Abelian groups of order n

Question

I'm having some trouble understanding answers to a question I saw posted here: HERE

The explanation posted is that to find the number of abelian groups of order $n$ I must:

1. Calculate the prime factorisation of $n$.
2. Multiply the partition number of each power together.

eg: If $n = 69,984 = 2^5\cdot 3^7$, then there are $7⋅15=105$ different abelian groups, since $5$ has $7$ partitions and $7$ has $15$.

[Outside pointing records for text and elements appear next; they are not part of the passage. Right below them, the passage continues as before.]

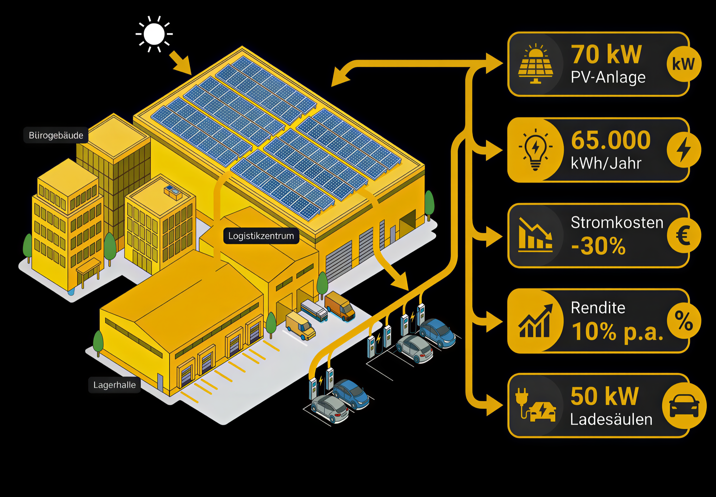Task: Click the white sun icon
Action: pyautogui.click(x=154, y=34)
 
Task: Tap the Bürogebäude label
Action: pyautogui.click(x=56, y=135)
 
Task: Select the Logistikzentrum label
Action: pyautogui.click(x=261, y=236)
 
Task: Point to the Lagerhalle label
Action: pyautogui.click(x=114, y=385)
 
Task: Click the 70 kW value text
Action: pyautogui.click(x=606, y=55)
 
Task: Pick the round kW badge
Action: pyautogui.click(x=683, y=64)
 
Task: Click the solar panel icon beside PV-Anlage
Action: pyautogui.click(x=536, y=64)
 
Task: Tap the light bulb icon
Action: pyautogui.click(x=536, y=149)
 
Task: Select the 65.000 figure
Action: pyautogui.click(x=611, y=140)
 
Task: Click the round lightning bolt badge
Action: pyautogui.click(x=683, y=150)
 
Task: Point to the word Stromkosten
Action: pyautogui.click(x=617, y=222)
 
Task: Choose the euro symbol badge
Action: pyautogui.click(x=683, y=236)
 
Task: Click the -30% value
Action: pyautogui.click(x=598, y=246)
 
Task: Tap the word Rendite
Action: pyautogui.click(x=598, y=308)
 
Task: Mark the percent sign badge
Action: pyautogui.click(x=683, y=321)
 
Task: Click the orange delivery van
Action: pyautogui.click(x=340, y=306)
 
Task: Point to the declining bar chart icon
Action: pyautogui.click(x=535, y=235)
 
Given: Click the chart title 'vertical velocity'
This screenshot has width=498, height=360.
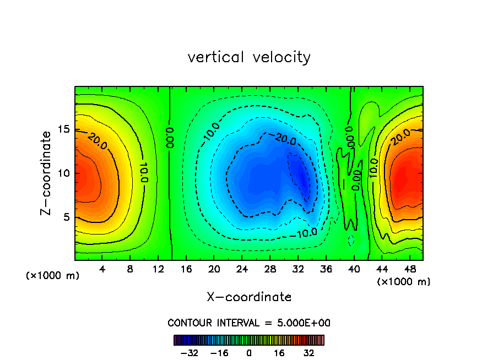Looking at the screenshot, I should [249, 57].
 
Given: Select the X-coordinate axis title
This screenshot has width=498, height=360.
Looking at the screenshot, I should [249, 297].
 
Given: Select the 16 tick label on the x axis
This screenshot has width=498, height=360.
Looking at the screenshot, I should [186, 269].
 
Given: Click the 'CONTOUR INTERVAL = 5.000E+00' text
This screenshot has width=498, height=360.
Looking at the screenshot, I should [249, 323].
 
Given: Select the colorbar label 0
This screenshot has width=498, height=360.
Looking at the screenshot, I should [249, 353].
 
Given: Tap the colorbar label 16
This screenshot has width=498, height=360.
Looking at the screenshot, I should [279, 353].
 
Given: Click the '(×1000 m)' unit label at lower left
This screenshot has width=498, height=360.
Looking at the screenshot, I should [53, 276].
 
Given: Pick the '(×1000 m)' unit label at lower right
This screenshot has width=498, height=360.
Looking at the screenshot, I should [404, 282].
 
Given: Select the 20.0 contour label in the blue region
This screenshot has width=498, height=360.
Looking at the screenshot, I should [285, 140].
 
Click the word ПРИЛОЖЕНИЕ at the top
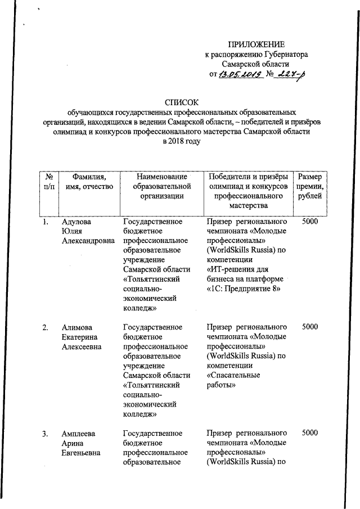[256, 44]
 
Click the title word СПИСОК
[181, 102]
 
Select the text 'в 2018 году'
[181, 141]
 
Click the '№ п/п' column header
[48, 181]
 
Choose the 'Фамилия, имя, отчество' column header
[89, 181]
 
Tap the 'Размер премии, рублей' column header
[310, 186]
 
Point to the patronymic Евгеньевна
[82, 452]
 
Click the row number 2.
[45, 327]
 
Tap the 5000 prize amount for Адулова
[310, 222]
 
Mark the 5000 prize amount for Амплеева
[310, 433]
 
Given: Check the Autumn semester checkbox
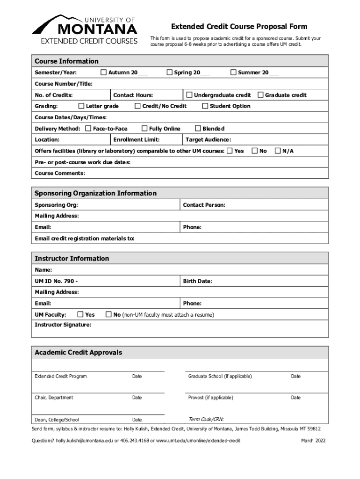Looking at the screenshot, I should click(x=104, y=73).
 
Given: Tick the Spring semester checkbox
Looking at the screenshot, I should click(x=170, y=73).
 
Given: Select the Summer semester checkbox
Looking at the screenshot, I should click(x=233, y=73).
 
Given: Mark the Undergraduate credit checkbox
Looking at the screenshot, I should click(x=189, y=95).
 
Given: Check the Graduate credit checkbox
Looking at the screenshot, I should click(x=260, y=95).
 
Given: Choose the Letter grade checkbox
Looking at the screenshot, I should click(x=81, y=106).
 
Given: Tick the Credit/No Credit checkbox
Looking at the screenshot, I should click(x=137, y=106).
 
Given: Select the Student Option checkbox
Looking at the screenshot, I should click(x=205, y=106).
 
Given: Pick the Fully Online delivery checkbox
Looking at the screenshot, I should click(x=144, y=128).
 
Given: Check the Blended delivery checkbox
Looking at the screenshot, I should click(x=198, y=128).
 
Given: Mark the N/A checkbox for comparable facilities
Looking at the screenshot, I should click(x=278, y=151).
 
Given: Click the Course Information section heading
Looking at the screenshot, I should click(x=66, y=61).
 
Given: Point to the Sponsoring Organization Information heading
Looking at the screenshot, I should click(x=95, y=193).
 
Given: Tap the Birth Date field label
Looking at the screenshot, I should click(x=197, y=281).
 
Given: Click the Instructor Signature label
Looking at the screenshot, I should click(x=63, y=324).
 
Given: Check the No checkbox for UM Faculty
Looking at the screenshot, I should click(x=109, y=315).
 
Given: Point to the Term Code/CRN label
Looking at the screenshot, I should click(x=206, y=419).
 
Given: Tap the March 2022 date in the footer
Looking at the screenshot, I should click(x=313, y=441).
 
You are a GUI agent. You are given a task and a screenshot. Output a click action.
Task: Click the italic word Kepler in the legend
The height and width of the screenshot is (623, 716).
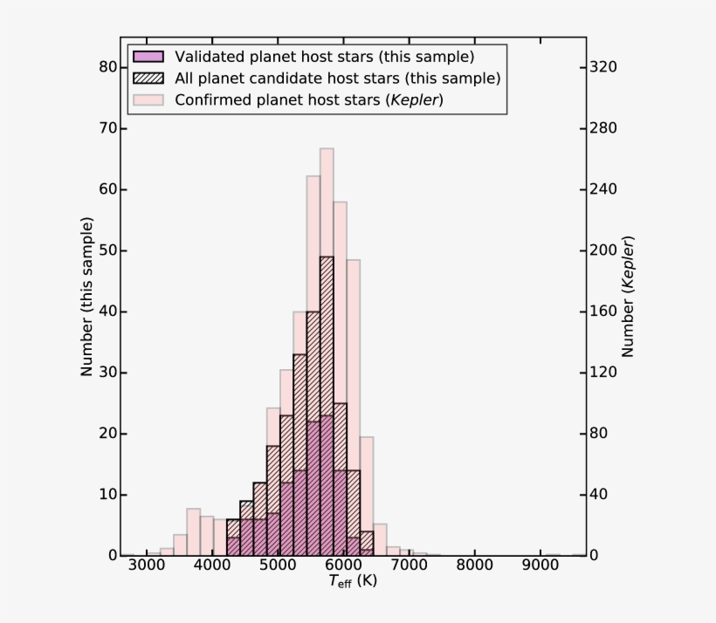(417, 99)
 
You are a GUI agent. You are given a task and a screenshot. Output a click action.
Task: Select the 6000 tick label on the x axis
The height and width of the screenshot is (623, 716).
(344, 565)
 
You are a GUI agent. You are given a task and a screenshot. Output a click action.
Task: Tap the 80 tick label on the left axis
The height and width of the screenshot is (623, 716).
(107, 67)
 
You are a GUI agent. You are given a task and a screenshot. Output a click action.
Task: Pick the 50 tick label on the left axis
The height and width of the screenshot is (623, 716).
(107, 250)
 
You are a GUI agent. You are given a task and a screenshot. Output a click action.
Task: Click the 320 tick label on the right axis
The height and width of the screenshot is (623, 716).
(605, 67)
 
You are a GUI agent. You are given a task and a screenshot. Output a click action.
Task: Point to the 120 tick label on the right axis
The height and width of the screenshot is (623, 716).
(605, 373)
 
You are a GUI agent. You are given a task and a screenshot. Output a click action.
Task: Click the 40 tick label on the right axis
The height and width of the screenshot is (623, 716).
(602, 495)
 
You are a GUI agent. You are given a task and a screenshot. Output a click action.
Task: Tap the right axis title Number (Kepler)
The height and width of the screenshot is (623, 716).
(628, 297)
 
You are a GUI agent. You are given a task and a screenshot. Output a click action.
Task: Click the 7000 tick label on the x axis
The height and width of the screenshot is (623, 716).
(410, 565)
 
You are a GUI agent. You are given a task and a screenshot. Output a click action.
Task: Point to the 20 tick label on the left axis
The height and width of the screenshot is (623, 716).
(107, 434)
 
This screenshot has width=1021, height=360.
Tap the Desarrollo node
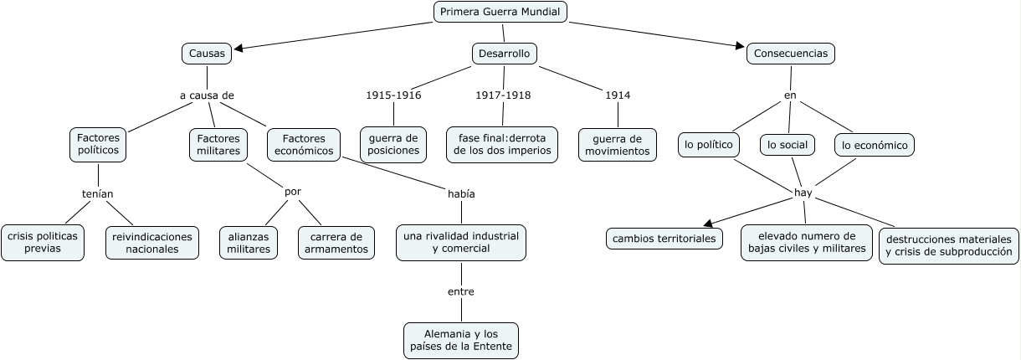pyautogui.click(x=504, y=54)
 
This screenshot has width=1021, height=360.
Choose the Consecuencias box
pyautogui.click(x=791, y=54)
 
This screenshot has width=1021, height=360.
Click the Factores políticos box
pyautogui.click(x=98, y=144)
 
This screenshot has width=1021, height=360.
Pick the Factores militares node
pyautogui.click(x=218, y=144)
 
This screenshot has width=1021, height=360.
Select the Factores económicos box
pyautogui.click(x=304, y=144)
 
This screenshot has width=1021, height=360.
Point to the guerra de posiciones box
pyautogui.click(x=393, y=144)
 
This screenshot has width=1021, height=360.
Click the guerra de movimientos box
pyautogui.click(x=618, y=144)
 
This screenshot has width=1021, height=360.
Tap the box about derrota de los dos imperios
pyautogui.click(x=502, y=144)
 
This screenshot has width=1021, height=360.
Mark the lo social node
pyautogui.click(x=788, y=145)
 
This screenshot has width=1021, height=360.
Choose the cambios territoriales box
pyautogui.click(x=664, y=239)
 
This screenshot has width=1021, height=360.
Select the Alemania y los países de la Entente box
pyautogui.click(x=460, y=340)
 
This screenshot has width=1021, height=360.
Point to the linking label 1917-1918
pyautogui.click(x=503, y=95)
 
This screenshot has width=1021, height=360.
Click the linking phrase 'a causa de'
pyautogui.click(x=207, y=95)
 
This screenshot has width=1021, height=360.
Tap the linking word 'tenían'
pyautogui.click(x=97, y=194)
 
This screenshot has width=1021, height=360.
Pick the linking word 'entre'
pyautogui.click(x=460, y=291)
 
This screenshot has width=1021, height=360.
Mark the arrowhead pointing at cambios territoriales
pyautogui.click(x=709, y=223)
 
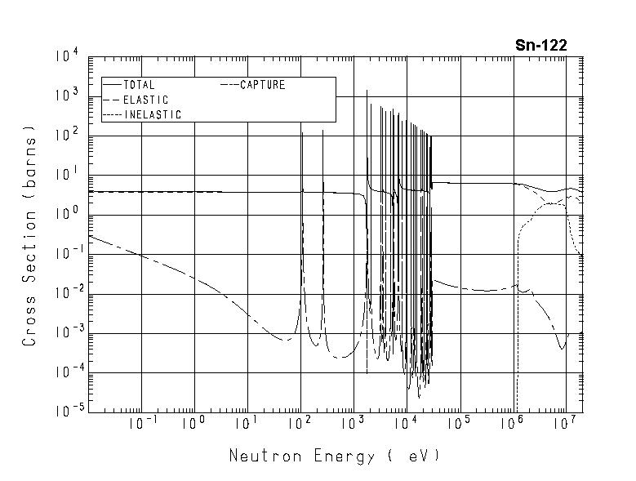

However, the explanation goes on to calculate $n = 1,000,000$. I would have thought it would go something like this:

$$1,000,000 = 2^6\cdot 5^6$$

partitions$(6)=11$

Therefore, there are $11 \cdot 11 = 121$ abelian groups.

I'm obviously quite far off as the solution is apparently: $n=(2^4)\cdot(3^4)\cdot(5^4)\cdot(7^4)\cdot(11^4)\cdot(13^4)\cdot(17^2)\cdot(19^2)\cdot(23^2)\cdot(29^2)\cdot(31^2)\cdot(37^2) = 4,965,978,981,753,783,895,734,117,534,249,000$

Can someone please try and explain what I'm not understanding/missing?

Thanks

Answer 1

The problem considered in the linked question is not asking for the number of abelian groups of order $10^6$. It's asking you to find $n$ such that the number of abelian groups of order $n$ is exactly $10^6$. To rephrase, the question asks if there is a positive integer $n=p_1^{k_1}\cdots p_m^{k_m}$, such that $$P(k_1)\cdots P(k_m)=10^6,$$ where $P$ is the number of partitions.

Because $10^6=2^65^6=P(2)^6P(4)^6$, the required $n$ must have $6+6$ prime factors, 6 of them to power 2, and the remaining 6 to power 4.

I'm obviously quite far off as the solution is apparently: $n=4,965,978,981,753,783,895,734,117,534,249,000$

Note that this is not the solution, it is a solution. However, it is the minimal solution.